「竹清」の銘

渡辺竹清作文庫


渡辺竹清先生の「竹清」のお名前はお父様から襲名されたもの。網代編みの素晴らしい技は、師でもあった初代竹清氏譲りながです。その初代が網代編みで仕上げた文庫が右の作品ぞね。何とも美しい模様に目を奪われますちや。長い年月を飛び越して見る者の心を打つというのは本物やきですろう。初代の作品の隣に渡辺先生の作品を並べてみたがです。竹芸の技を極められたお二人の競演。まっこと、自分だけの父子展のような贅沢な時間やきに。

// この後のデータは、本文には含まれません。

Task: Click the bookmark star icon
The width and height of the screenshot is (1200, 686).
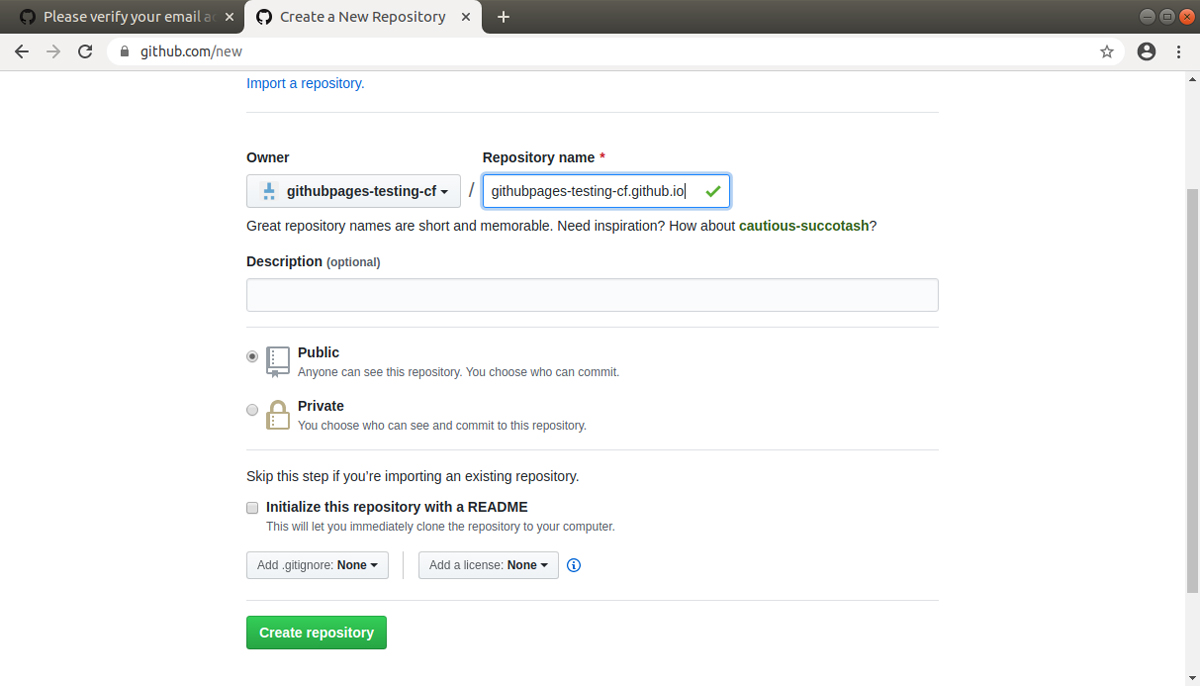Action: coord(1106,50)
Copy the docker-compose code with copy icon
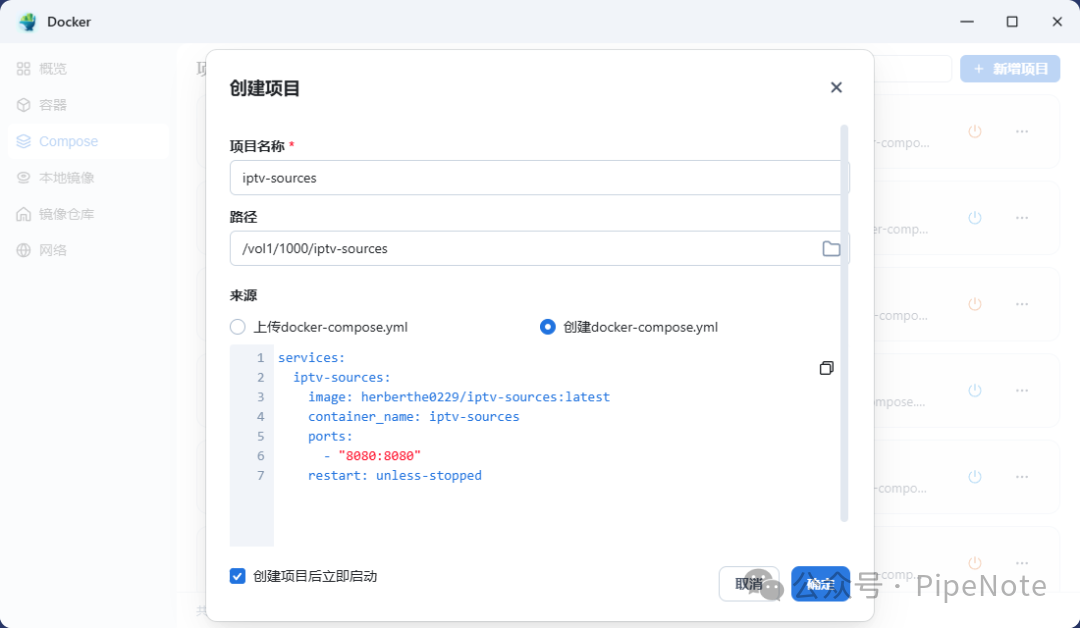The width and height of the screenshot is (1080, 628). pyautogui.click(x=826, y=368)

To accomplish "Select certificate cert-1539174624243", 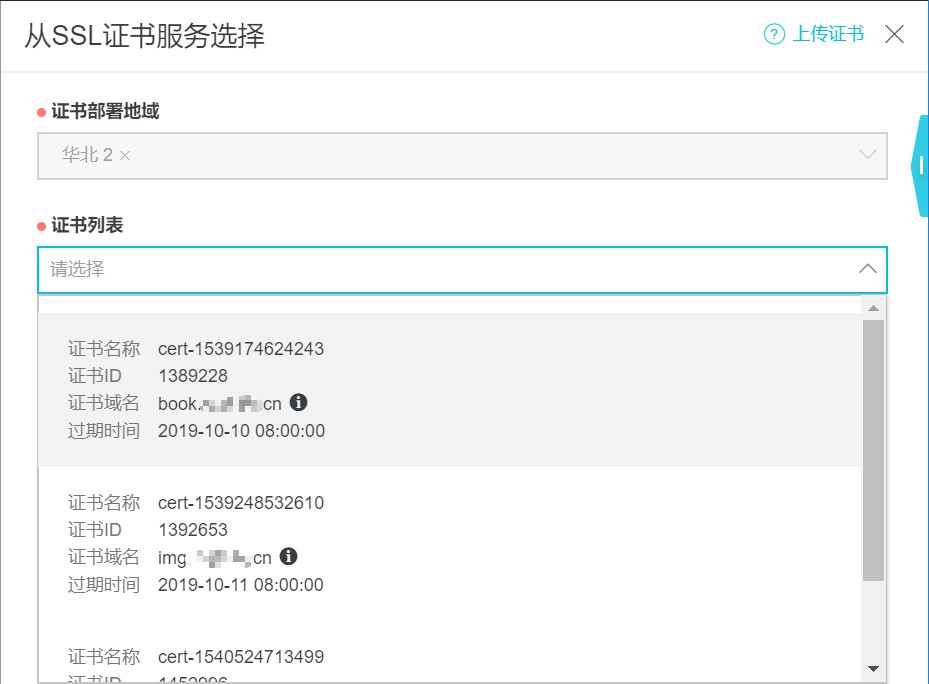I will (241, 349).
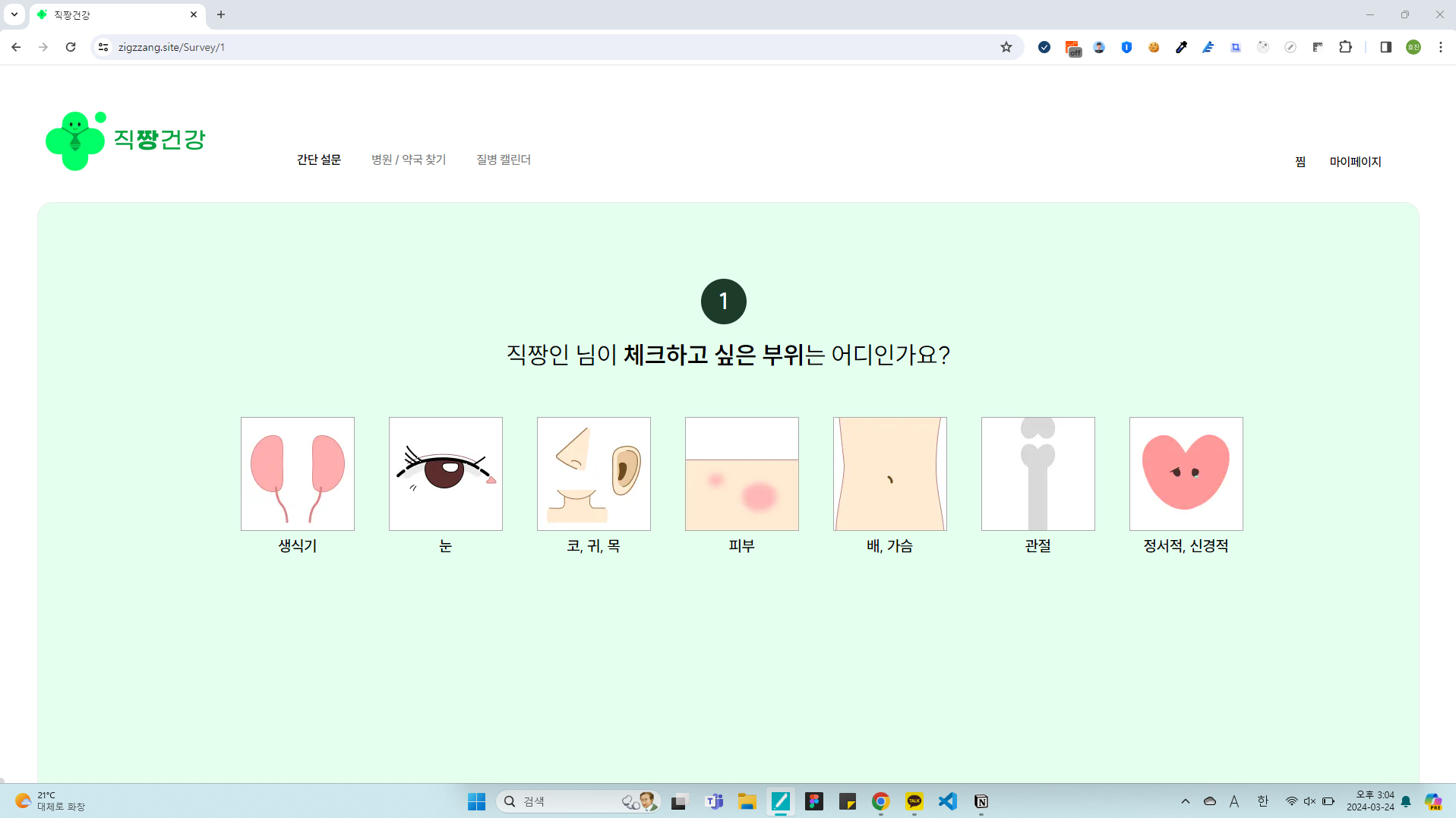
Task: Show hidden system tray icons
Action: tap(1185, 801)
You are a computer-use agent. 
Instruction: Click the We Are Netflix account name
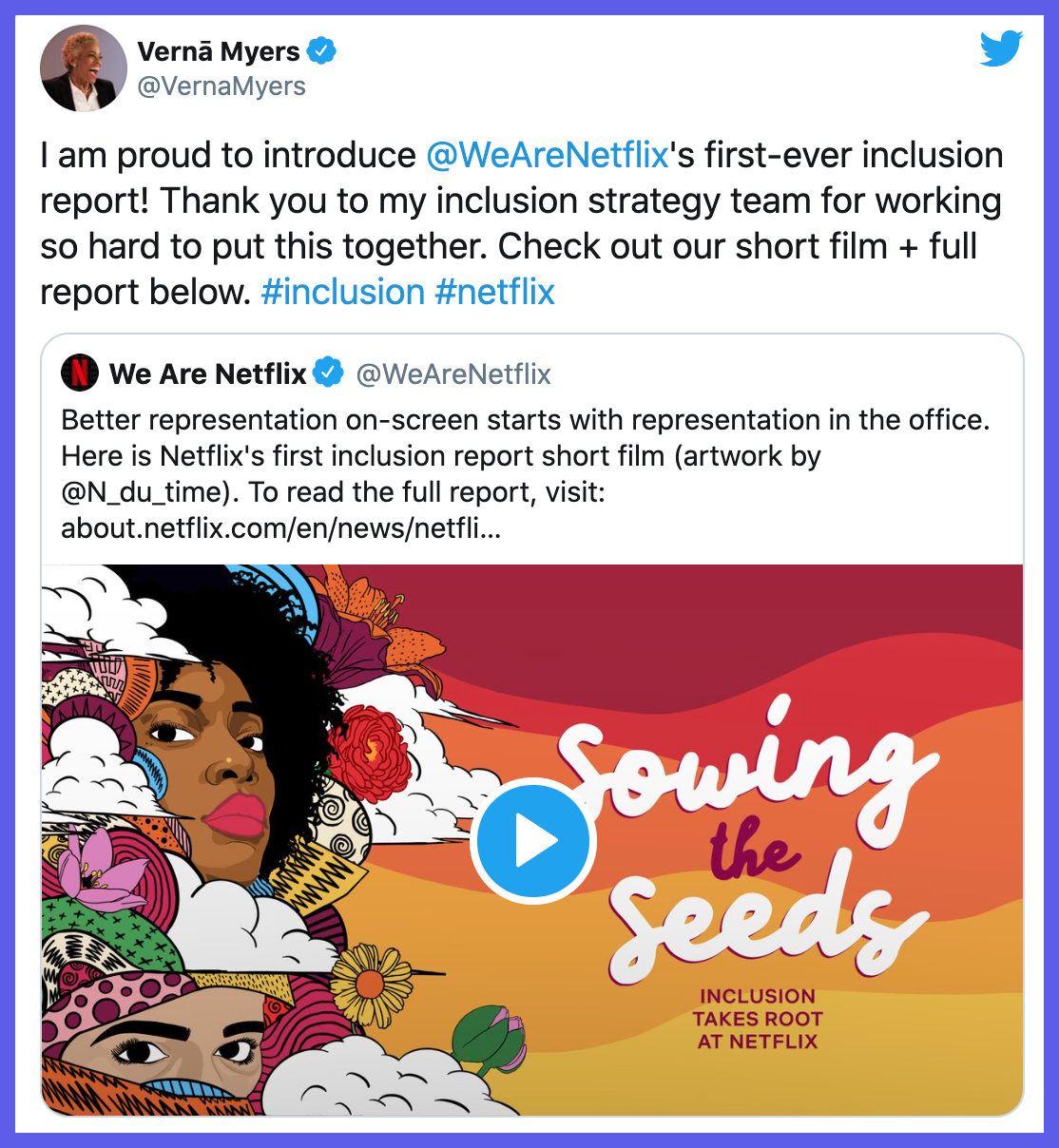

二代目竹清先生が幅の広い竹で編まれた文庫は、もしかしたら見た目で簡単そうに思われる方がおりましたら、大きな、大きな間違いですぞね。この文庫こそ、最高の竹との出会いが無かったら編む事はとうてい出来なかったと言われる渾身の作品。一本、一本の竹ヒゴを線が三本浮き上がるように磨くという、熟練の技があってこその究極とも言える逸品ながです。


竹清銘


さて、美しい文庫をじっくりと拝見させていただいた後、大事に手にとって裏返してみます。「竹清」と銘が入っちょります。初代の文庫も裏返して銘を拝見させていただくがです。


初代竹清銘


一目見て、ちっく鳥肌が立ちますぜよ!血は水よりも濃いという言葉がありますけんど、そんな事を、しみじみと感じる銘ちや。どちらか初代で、どちらが二代目かせ分かりますろうか?時代を超えて、作品とうして親と子が語り合いゆうような温もりと優しさがジンジン伝わってくる。渡辺先生の工房に、自然と人が集うのはこんな空気感に、いつも包まれちゅうきですろう。